(PROBLEM SET):
[a] In the question about cloning a laptop drive to an SSD, what is the storage capacity of the Toshiba external hard drive?
[b] In the question about cloning a laptop drive to an SSD, reproduce the passage from "I should mention" to "has 2TB storage.", substituting "Windows 11" for "Windows 10".
[c] Write the next part of the discussion about cloning a laptop drive to an SSD, starting after its final comment.

(SUPPLIED PASSAGE):
I've recently purchased a Samsung 870 EVO SSD to replace the HDD inside my laptop. To clone the drive inside my laptop to the SSD, I found that I can purchase a SATA to USB cable to facilitate the file transfer and then replace the HDD with my SSD. However, in the interest of saving a few dollars for buying this SATA cable, I was wondering if I could instead use my old external hard drive that already has a USB connector to act as a middle man for this file transfer.

The old external hard drive is a Toshiba HDTB120XK3CA that I can already connect to my laptop via USB. This uses a non-SATA cable to do the file transfer, so I cannot use that cable on my SSD.

Could I clone my current HDD to my old Toshiba HDD, swap out the current HDD to the new SSD, and then boot into my laptop with the external HDD and clone it onto my now internally installed SSD? I feel like I can accomplish this with any cloning software (I was thinking Macrium Reflect) but is there anything else I need to be aware of?

I should mention that the operating system is Windows 10. The Toshiba HDD currently has some files on it but I can empty it for any file transfer. Both the current HDD and the new SSD have 1TB storage, the Toshiba has 2TB storage.

Also, I know that Samsung has some Data Migration software I could use for the transfer between my HDD and my Samsung SSD, but I'm not sure this will work for the initial transfer between the two HDDs even though the current HDD is an old Samsung drive. I was wondering if there was any benefit to using the Samsung software for the second file transfer instead of the cloning software I choose for the first one. And is it even possible to use the Samsung software for transferring from external to internal because I've only found instances of it being used the other way around.


  • Yes, it will work. Why not? Cloned data is cloned data. You could clone your SSD to a half a dozen different hard drives and it doesn’t mater. The generic advice is based on people who don’t have multiple hard drives and the assumption is they only have two storage devices: New device and old device. You’re overthinking this. Mar 21, 2021 at 14:59
  • Samsung Magician features only work with their own SSDs. What software are you using to duplicate your HDD?
    – Ramhound
    Mar 21, 2021 at 15:01
  • @Ramhound I was thinking about using the free version of Macrium Reflect. Do you have any other suggestions?

(GIVEN DATA):
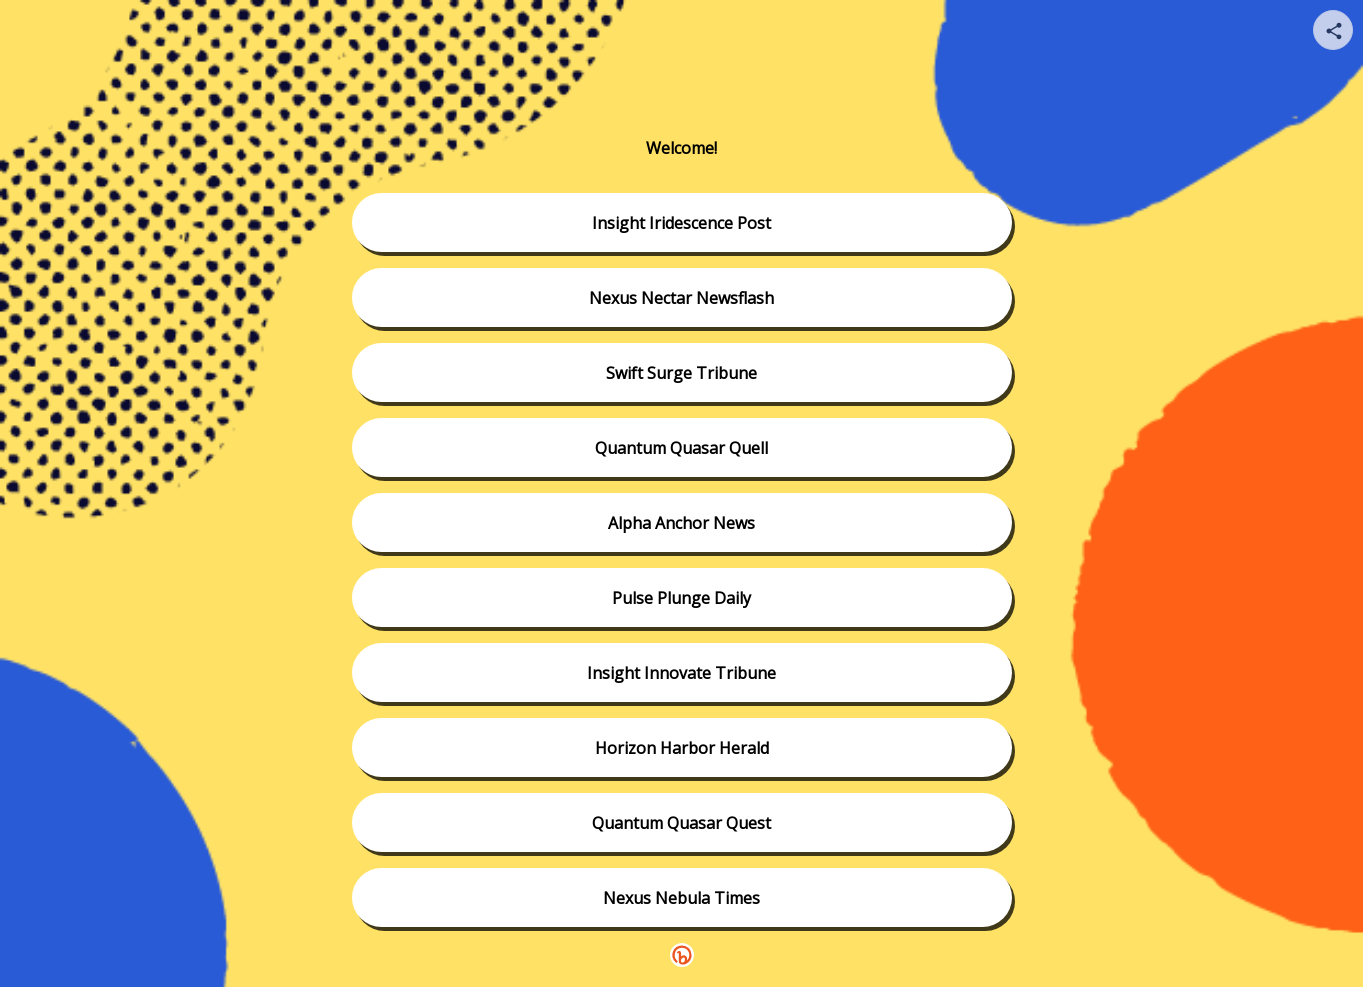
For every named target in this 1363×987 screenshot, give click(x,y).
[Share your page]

(REPLIES):
[a] The Toshiba external hard drive has 2TB of storage.

[b]
I should mention that the operating system is Windows 11. The Toshiba HDD currently has some files on it but I can empty it for any file transfer. Both the current HDD and the new SSD have 1TB storage, the Toshiba has 2TB storage.

[c]
    – Don Robin
    Mar 21, 2021 at 15:15
  • Questions seeking software-recommendation are out of scope. There is an existing question that already covers possible recommendations. My personal recommendation would be out of scope and wasn't the reason I submitted my comment.
    – Ramhound
    Mar 21, 2021 at 15:32
  • FWIW, you don’t need special software to clone data. Also, generally avoid any software that has the word “Wizard” or “Magician” in the title; the tend to be crap for various reasons. In this case, Samsung is basically locking the disk duplication process to only their devices. There is no reason to do that. Mar 21, 2021 at 17:13

1 Answer 1


I was able to complete the transfer using the external hard drive as the middle man but I had some complications that I felt I should describe how I solved and some suggestions to anyone trying to attempt cloning their current hard drive.

1: It is true that you cannot boot up windows off a USB connection. It has to be connected directly to the motherboard. To overcome this issue, I used Macrium Reflect's "Bootable Rescue Media" feature. With this feature, you are able to put the whole program into a USB stick and use that to boot your computer.

To be able to boot from the USB, make sure your BIOS is set so that "Launch CSM" is enabled and "Secure Boot Control" is disabled. These are the settings that were required on my ASUS computer, your's may be different.

I didn't realize there were so many programs that you could just boot into without Windows to complete the clone originally which is why I wanted to boot into Windows just to use Macrium.

I also tried Clonezilla (which is an alternative to Macrium Reflect) but because my external hard drive was twice the size of the SSD (even though all the data within the external hard drive could fit in the SSD and the rest of the data was unallocated), I faced some errors and, to be honest, it wasn't worth the effort since I found Macrium's Rescue Media to be much easier and better looking.

2: I also suggest completing the initial transfer from the PC's original hard drive to the external (or if you are doing it directly to your new drive) using the Macrium bootable Rescue Media as well.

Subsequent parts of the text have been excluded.